Diversity Strides Expected as New Administration Begins
Diversity Strides Expected as New Administration Begins
20 JANUARY 2021 10:16 AM

In a recent webinar hosted by New York University, real estate and travel leaders discussed diversity within their industries and their hopes under the incoming Biden administration.

As the U.S. inaugurates a new president today, expectations from corporations include encouragement to continue making progress on efforts at diversity and inclusion.

During a panel in the “New Administration and Policy Priorities for Economic & Social Inclusion" webinar hosted by New York University’s School of Professional Studies, leaders in the commercial real estate and travel industries spoke about changes they’ve seen and what they hope happens under the administration of U.S. President Joseph Biden.

Changes in recent years
The travel industry has always been a leader in diversity because of the nature of international travel, and that applies to both large and small brands, and having a diverse customer base, said John Tanzella, president and CEO of IGLTA, the International LGBTQ+ Travel Association.

The killing of George Floyd highlighted the importance of diversity, equity and inclusion, he said. It’s critical to both a company’s employees as well as its customers.

“This [has] really brought attention to the leadership within corporations and tourism businesses. How diverse is your board, and how diverse is your executive team, because your customer base is probably very diverse,” he said.

The commercial real estate industry has a relatively tainted history of diversity in America, said Ken McIntyre, CEO of the Real Estate Executive Council, a professional trade organization comprising minority men and women in the commercial real estate industry. People of color were legally excluded from this industry, and government policies and programs distanced them until the middle of the last century.

“People of color are playing a game of catch up in an industry that, by definition, was exclusive or exclusionary that way,” he said. “For the past 30 or 40 years, we’ve made strides.”

Members of his organization have reached levels of executive status within the industry, but the percentages are low, and the challenges and barriers feel high, he said.

Desired federal policies
Something the Real Estate Executive Council has advocated for is an expansion of the definition of diversity, because it can apply to more than just employees, McIntyre said.

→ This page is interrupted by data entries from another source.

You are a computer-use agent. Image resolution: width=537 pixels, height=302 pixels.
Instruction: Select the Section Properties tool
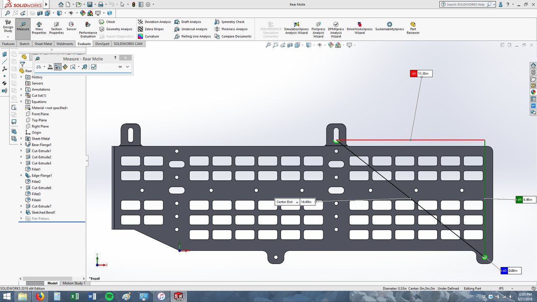pos(56,29)
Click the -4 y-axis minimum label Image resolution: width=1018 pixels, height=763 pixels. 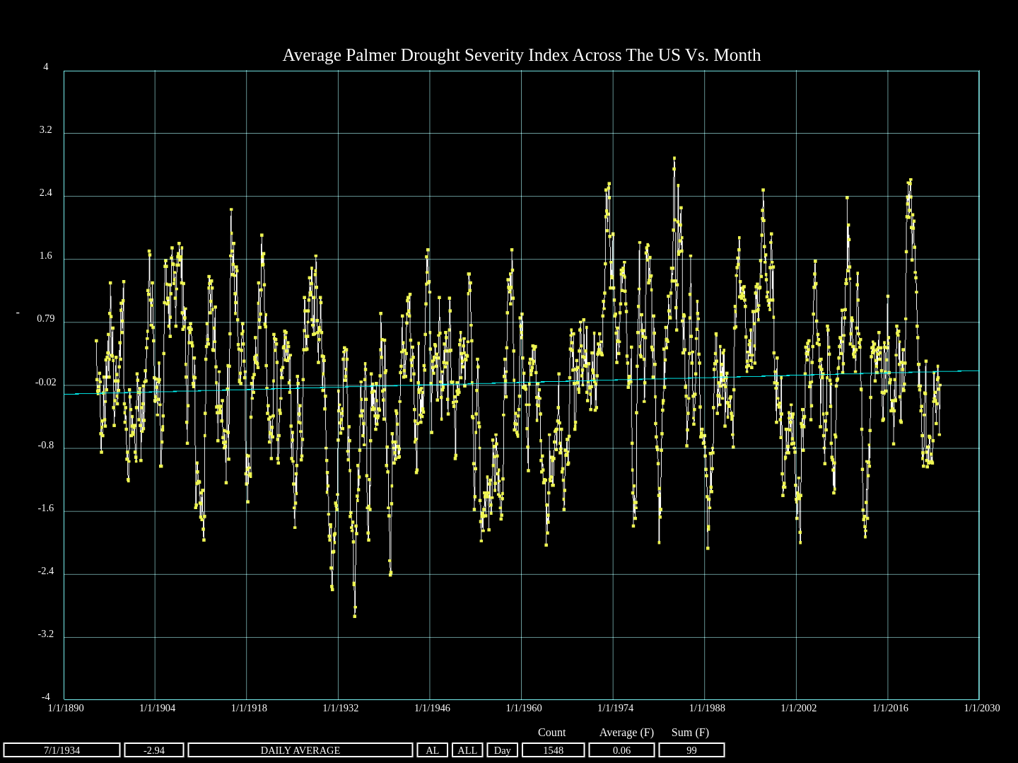coord(46,697)
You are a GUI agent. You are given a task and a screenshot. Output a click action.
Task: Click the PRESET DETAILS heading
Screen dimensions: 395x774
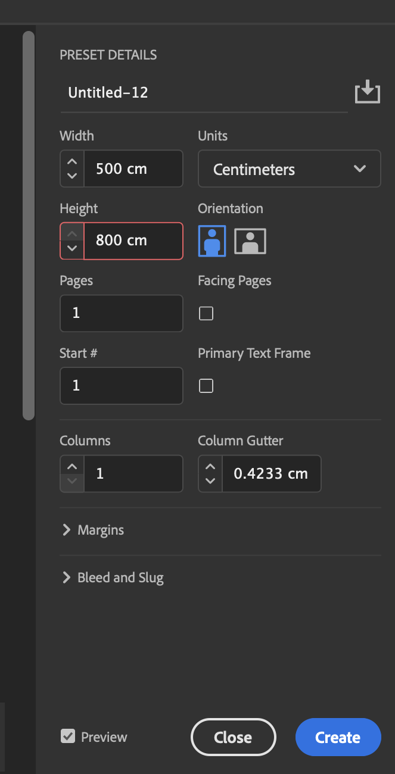coord(108,55)
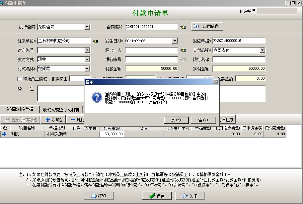The image size is (303, 204).
Task: Click 保存 button with green checkmark
Action: (x=157, y=196)
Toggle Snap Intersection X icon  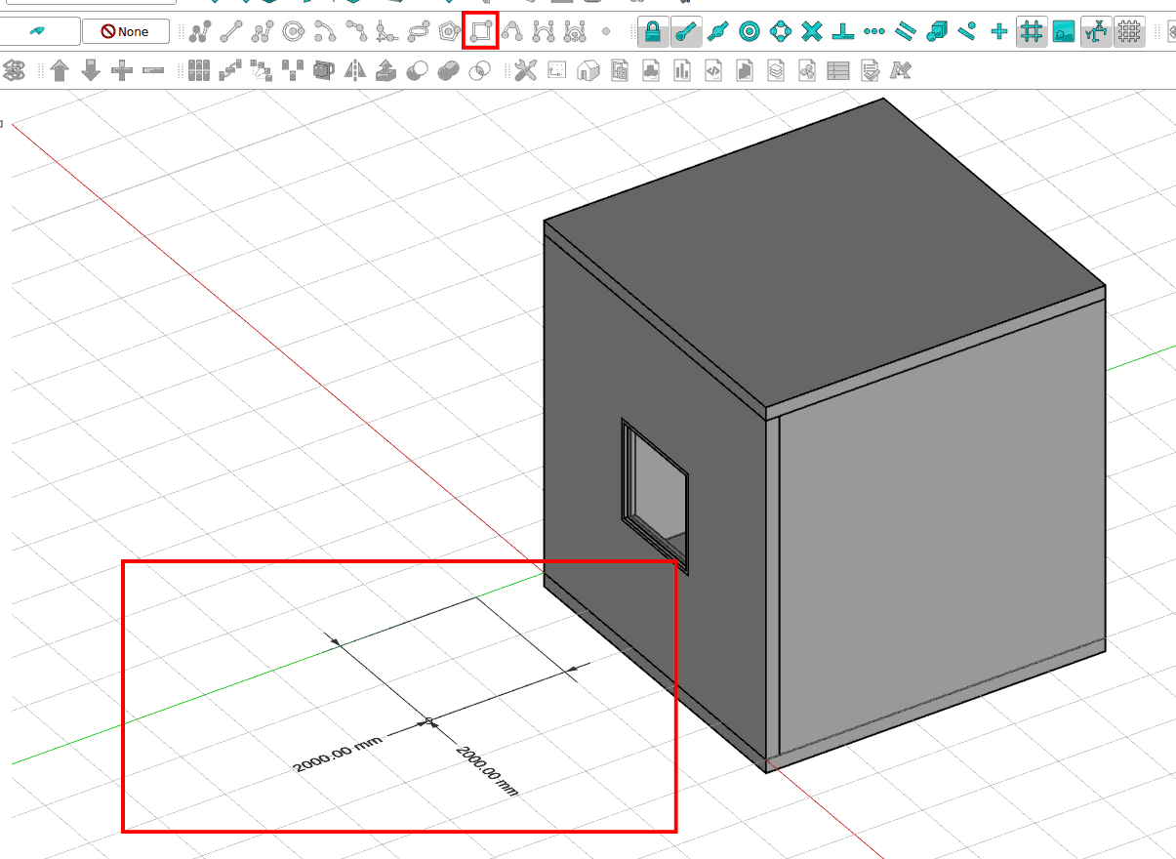(812, 31)
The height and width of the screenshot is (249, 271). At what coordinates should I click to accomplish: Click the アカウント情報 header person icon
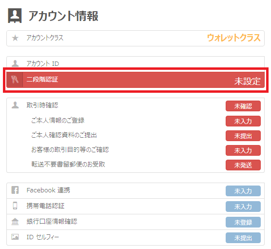pyautogui.click(x=15, y=16)
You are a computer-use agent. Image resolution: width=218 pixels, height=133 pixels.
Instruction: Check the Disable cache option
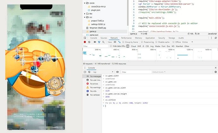[157, 42]
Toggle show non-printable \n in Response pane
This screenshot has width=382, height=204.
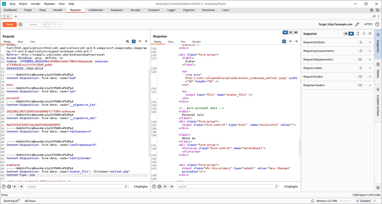pos(290,41)
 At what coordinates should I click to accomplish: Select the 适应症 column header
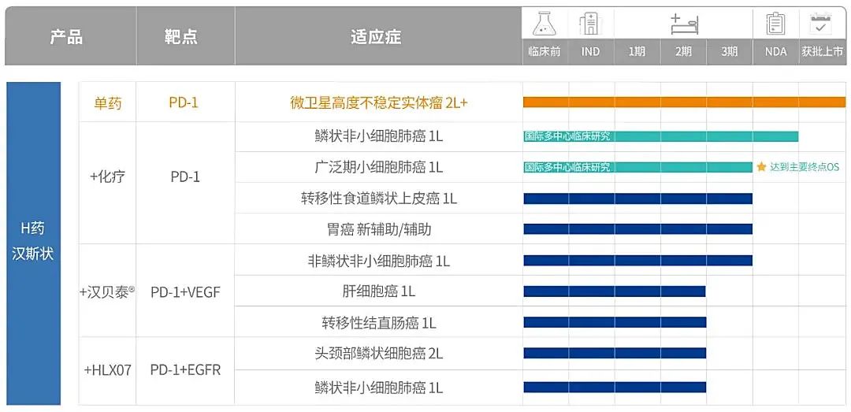pyautogui.click(x=376, y=37)
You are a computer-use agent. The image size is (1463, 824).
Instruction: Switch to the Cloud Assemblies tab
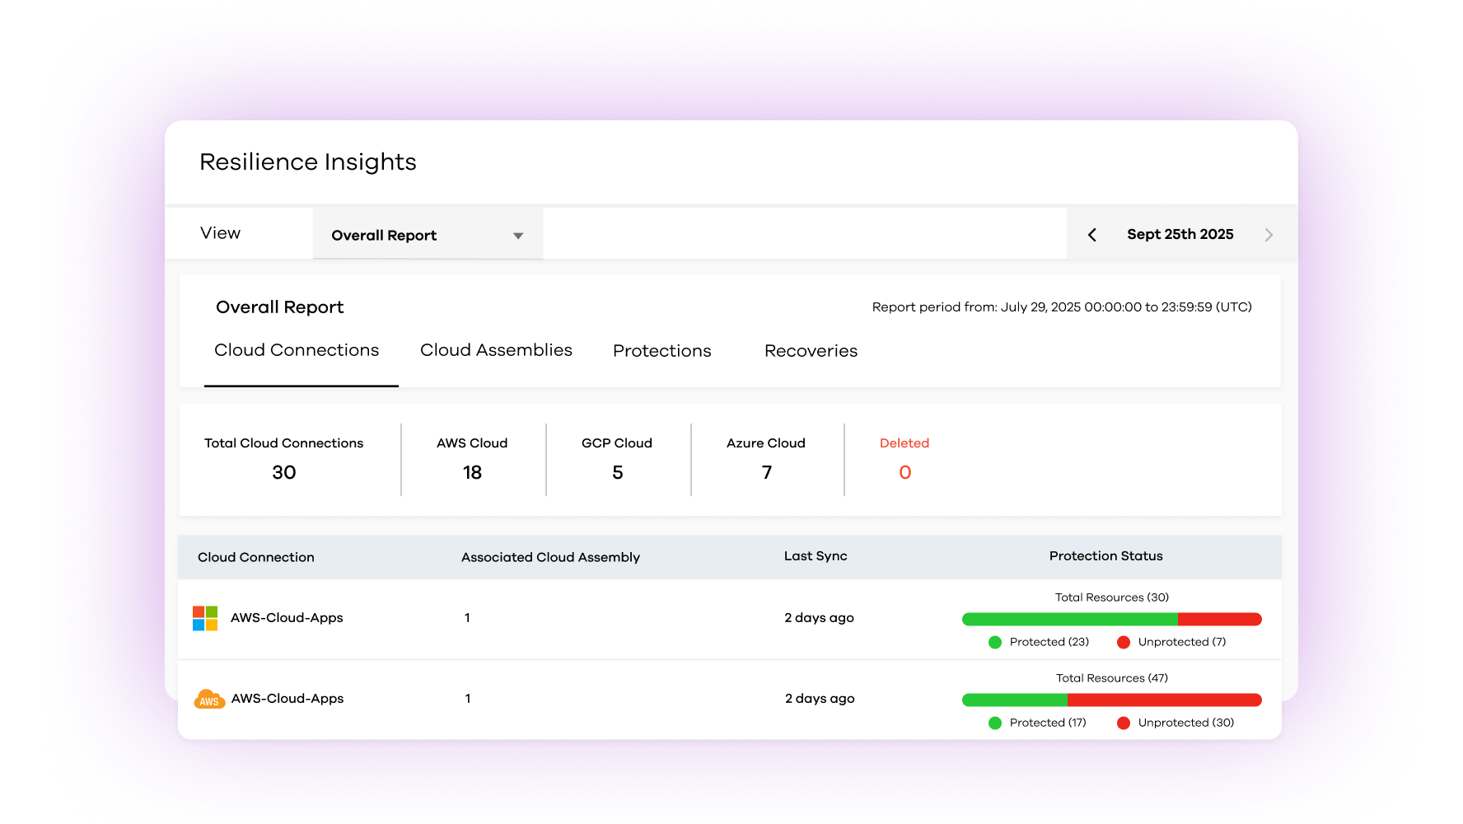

“There's diversity on where you spend your money as a company, as a municipality, as a government,” he said. “Where does that money go, into what type of firms and what types of communities? And how do you advance those diverse communities getting access to capital, so that they can participate in the economy and grow with the economy and actually cause the economy to grow?”

Citing research by Citibank, McIntyre said the U.S. economy would be $16 trillion larger if communities of color had been included in a more inclusive way. These are meaningful changes the incoming presidential administration should recognize, he said.

Another policy piece in need of expansion or clarification is the opportunity zone legislation, McIntyre said, noting there needs to be some accountability on the outcomes of the program.

A vaccination program that reaches all segments of the U.S. is key, because until people are vaccinated and comfortable with traveling, the businesses in the travel and tourism industry are going to have another difficult year, Tanzella said.

President-elect Biden recently announced he plans to lift the travel ban on predominantly Muslim countries. Tanzella believes that will be huge for the industry and the country as well.

Oftentimes an organization will say they couldn’t find a qualified candidate to apply, a notion that Sonya Anderson, president and chief impact officer at Thrive Chicago scoffs at. She said she also disagrees with the idea that there aren’t many diverse candidates who make it to the final stages of an interview process.

“Part of what we really tried to emphasize is the way you get a diverse group of candidates at the end of the process is to stack them at the beginning of the process,” she said.

Those hiring need to be intentional about casting a wide net, going to both the usual suspects but also the unusual suspects to look for candidates who may be qualified but aren’t on the radar, she said. It’s also about holding the line and being willing to make the hard decision of whether to halt the process if they aren’t seeing the kind of diversity they want to see.

Anderson said her nonprofit organization also looks at leadership and how it looks in terms of diversity, both at the executive and board levels. It’s not just about a junior staff person or administrative staff, who are vital to an organization’s functions.

“We’re really looking for ways that we can elevate diversity throughout an organization and really have folks sitting in positions of leadership and decision making,” she said.